Re: [PATCH v3 6/6] KVM: selftests: test KVM_GUESTDBG_BLOCKIRQ

From: Sean Christopherson
Date: Mon Nov 01 2021 - 19:22:09 EST


On Mon, Nov 01, 2021, Maxim Levitsky wrote:
> On Mon, 2021-11-01 at 16:43 +0100, Vitaly Kuznetsov wrote:
> > Paolo Bonzini <pbonzini@xxxxxxxxxx> writes:
> >
> > > On 11/08/21 14:29, Maxim Levitsky wrote:
> > > > Modify debug_regs test to create a pending interrupt
> > > > and see that it is blocked when single stepping is done
> > > > with KVM_GUESTDBG_BLOCKIRQ
> > > >
> > > > Signed-off-by: Maxim Levitsky <mlevitsk@xxxxxxxxxx>
> > > > ---
> > > > .../testing/selftests/kvm/x86_64/debug_regs.c | 24 ++++++++++++++++---
> > > > 1 file changed, 21 insertions(+), 3 deletions(-)
> > >
> > > I haven't looked very much at this, but the test fails.
> > >
> >
> > Same here,
> >
> > the test passes on AMD but fails consistently on Intel:
> >
> > # ./x86_64/debug_regs
> > ==== Test Assertion Failure ====
> > x86_64/debug_regs.c:179: run->exit_reason == KVM_EXIT_DEBUG && run->debug.arch.exception == DB_VECTOR && run->debug.arch.pc == target_rip && run->debug.arch.dr6 == target_dr6
> > pid=13434 tid=13434 errno=0 - Success
> > 1 0x00000000004027c6: main at debug_regs.c:179
> > 2 0x00007f65344cf554: ?? ??:0
> > 3 0x000000000040294a: _start at ??:?
> > SINGLE_STEP[1]: exit 8 exception 1 rip 0x402a25 (should be 0x402a27) dr6 0xffff4ff0 (should be 0xffff4ff0)
> >
> > (I know I'm late to the party).
>
> Well that is strange. It passes on my intel laptop. Just tested
> (kvm/queue + qemu master, compiled today) :-(
>
> It fails on iteration 1 (and there is iteration 0) which I think means that we
> start with RIP on sti, and get #DB on start of xor instruction first (correctly),
> and then we get #DB again on start of xor instruction again?
>
> Something very strange. My laptop has i7-7600U.

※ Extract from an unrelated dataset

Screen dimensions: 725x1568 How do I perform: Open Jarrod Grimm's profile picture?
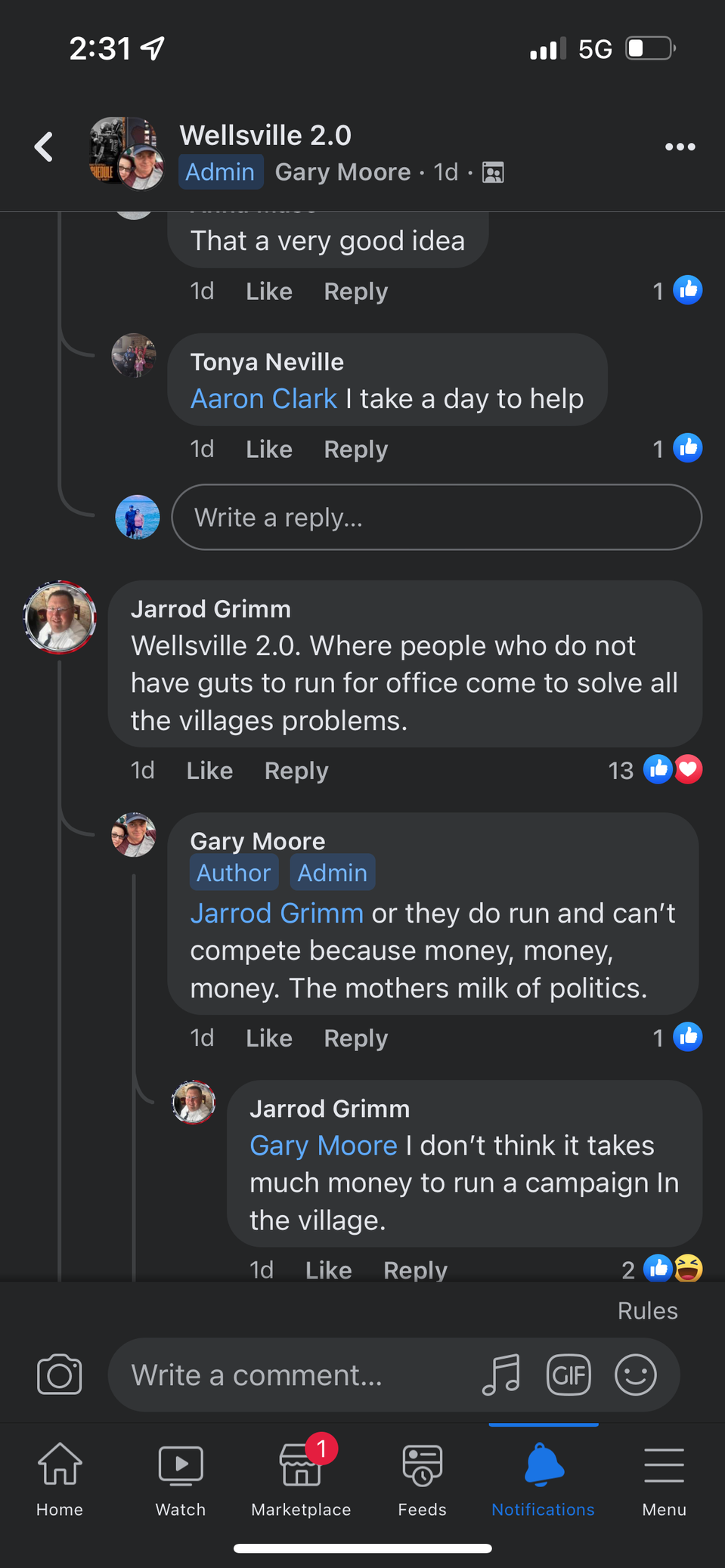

I haven't verified on hardware, but my guess is that this code in vmx_vcpu_run()

/* When single-stepping over STI and MOV SS, we must clear the
* corresponding interruptibility bits in the guest state. Otherwise
* vmentry fails as it then expects bit 14 (BS) in pending debug
* exceptions being set, but that's not correct for the guest debugging
* case. */
if (vcpu->guest_debug & KVM_GUESTDBG_SINGLESTEP)
vmx_set_interrupt_shadow(vcpu, 0);

interacts badly with APICv=1. It will kill the STI shadow and cause the IRQ in
vmcs.GUEST_RVI to be recognized when it (micro-)architecturally should not. My
head is going in circles trying to sort out what would actually happen. Maybe
comment out that and/or disable APICv to see if either one makes the test pass?